Made In L.A.: Karthik Pandian, 42/60
Made In L.A. is coming to the Hammer, Barnsdall Park, LAXART, and billboards around town on June 2 and will showcase sixty emerging, under-recognized Los Angeles artists–one of which will be voted to win a $100,000 prize. In order to help you make an educated vote this summer, we’re counting down to Made In L.A. by showcasing each artist participating in the biennial.
Karthik Pandian is a multi-media artist who is known for his video installations that play with sculptures made from the Earth.
Pandian’s work seeks to tie past and present together, analyzing the connections between now and then through video. Unlike most video artists, he takes his work and makes it truly experiential and tied into a spatial and physical narrative, often building objects that will be projected on or used to enhance the video. In Darkroom, he transformed the entire space of Richard Telles Fine Art on Beverly into a projection space, a bit of a playground of video and wooden structures built to present and obscure videos. The center piece was New Moon (After Anger, Hope)–seen below–which sees a looping digital video of the moon rising and falling and what appears to be a geyser, projected onto “sandblasted glass buried in one thousand pounds of sand in construction superbag.”
His 2011 piece Unearth seems to have become his masterpiece though, even getting shown at the Whitney last year. The piece features video projected onto a series of glass and earth columns, the columns composed of earth compacted into a form, seashells and twine and man-made objects thrown into the mixture. The piece, like New Moon, tie the past and present, “constructions to examine the relationship between ancient and modern cultures and the ways in which contemporary societies understand and treat the monuments of the past.” Unearth is the result of Pandian researching Cahokia, a Native American city outside of St. Louis that features ceremonial mounds that he references in his columns and video.

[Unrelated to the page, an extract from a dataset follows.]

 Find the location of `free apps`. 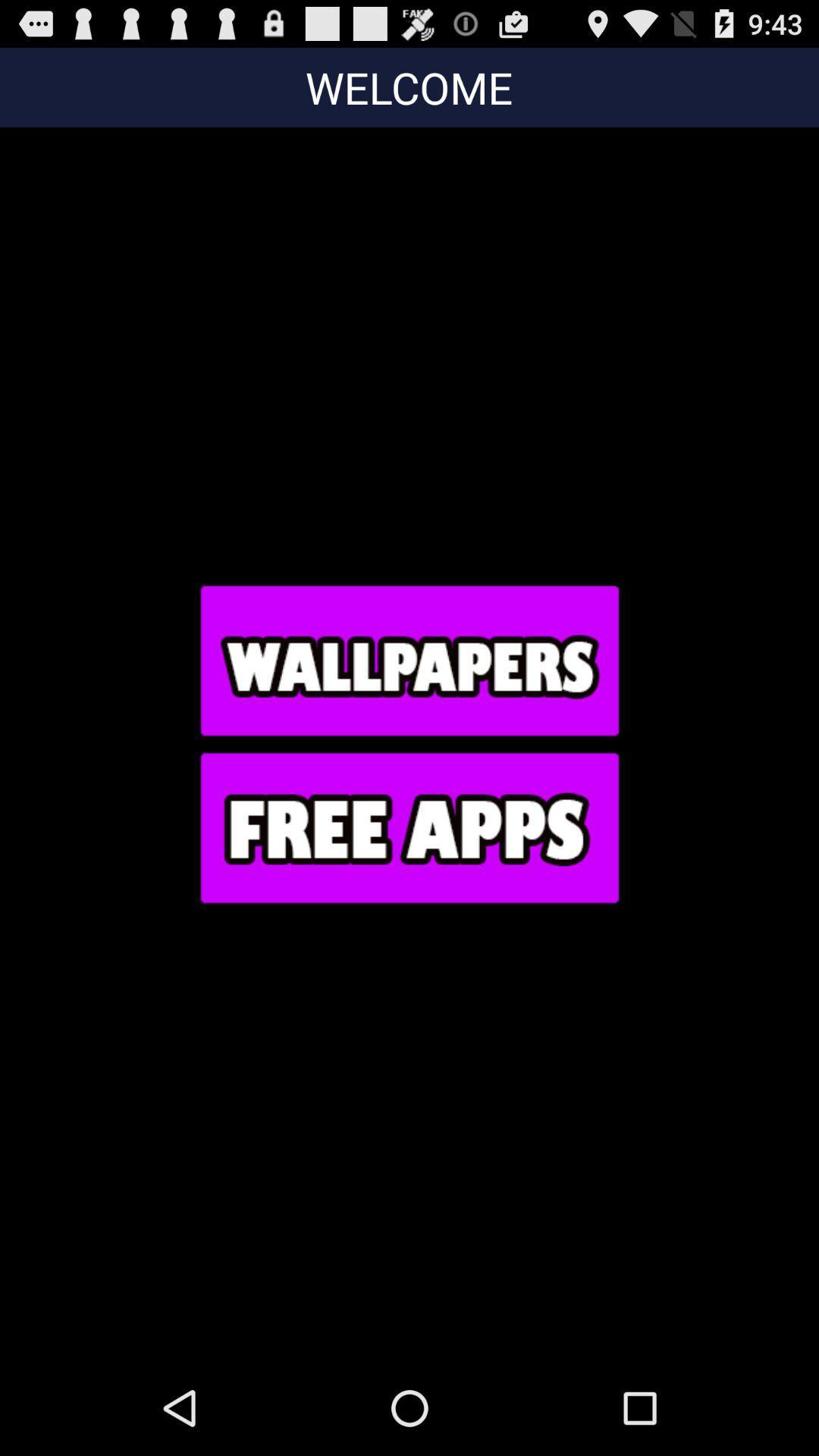

free apps is located at coordinates (408, 827).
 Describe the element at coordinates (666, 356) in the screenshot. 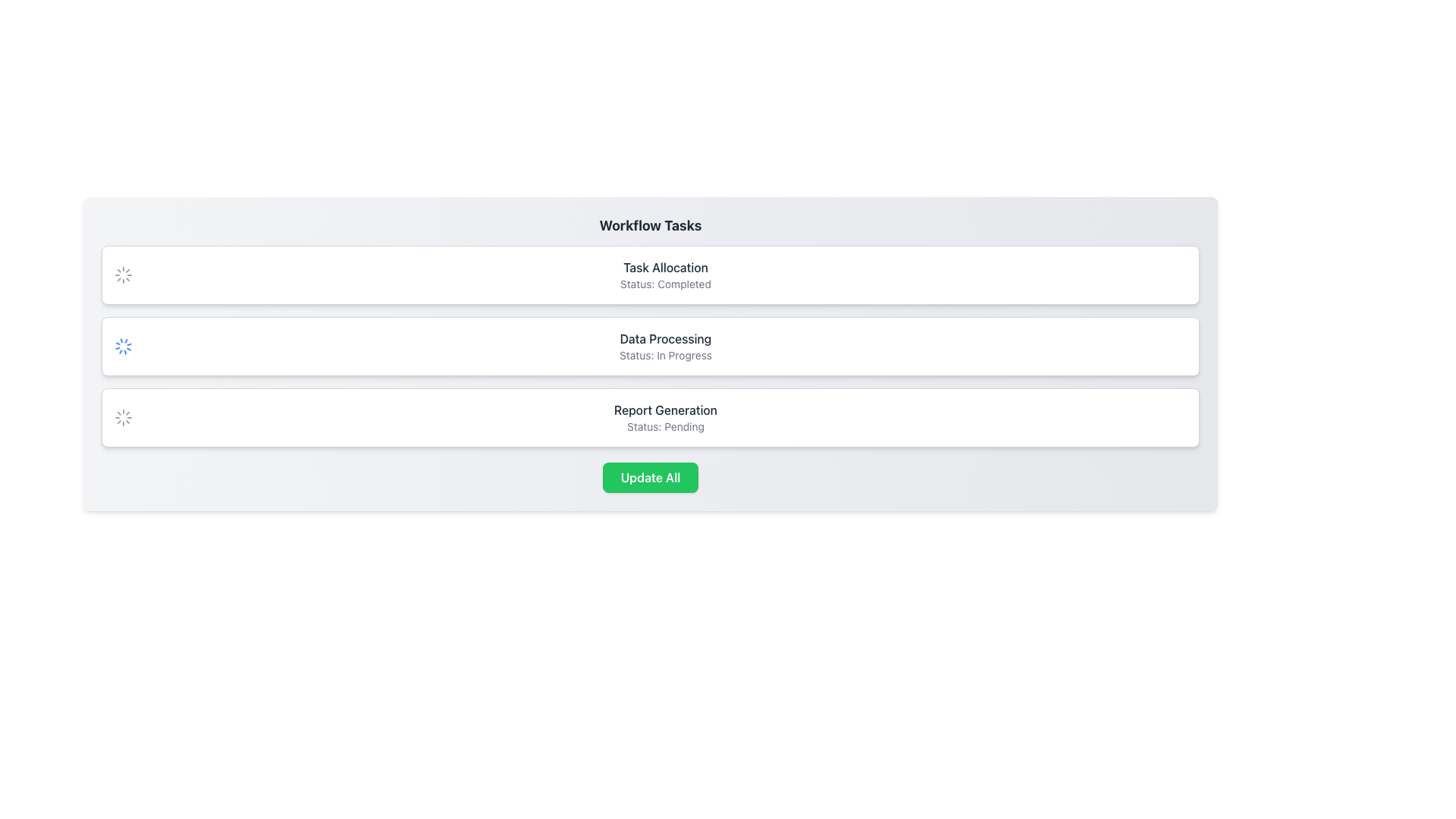

I see `text label that displays 'Status: In Progress', which is styled in a smaller font size and light gray color, located directly below the main heading` at that location.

Pandian’s work is pretty cool and is super raw and innovative and now and old: it’s a combination of so many things, a way to present video that is so exciting. A lot of artists sharing their work at Made In L.A. in video form are just showing a video: Pandian’s videos are embedded in a history and presentational style that is very non-traditional. We’re sure he’ll be bringing something totally new and exciting, perhaps relating Los Angeles geography and history through video. We can hope!